BEGIN Data shown
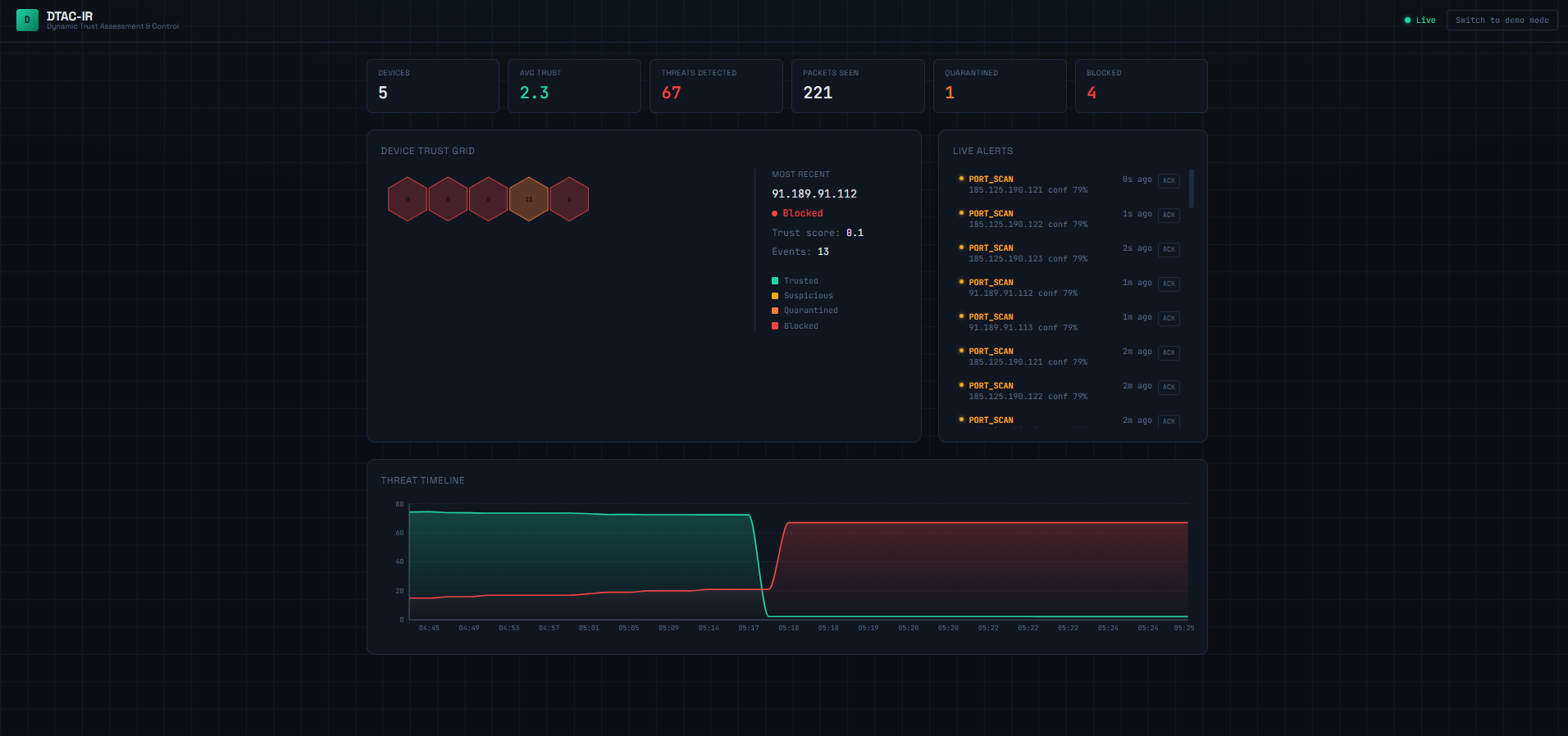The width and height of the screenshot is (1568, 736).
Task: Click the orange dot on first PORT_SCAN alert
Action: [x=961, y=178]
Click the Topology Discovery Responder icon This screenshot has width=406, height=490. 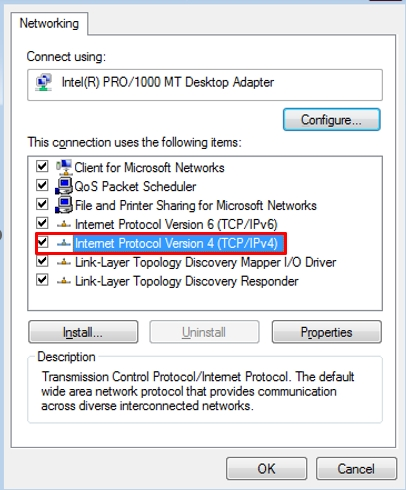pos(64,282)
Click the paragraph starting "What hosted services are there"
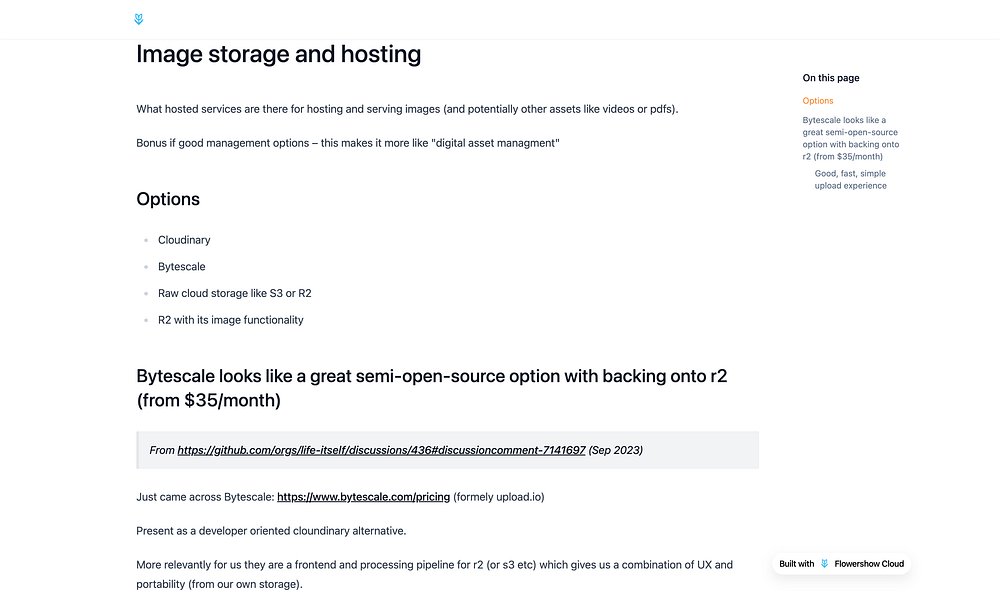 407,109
END Data shown
Challenge: Output verbatim the lines from the one containing "Click the paragraph" through the end of the entries, including both ends. Omit the pictures from your answer.

Written reply:
Click the paragraph starting "What hosted services are there"
 407,109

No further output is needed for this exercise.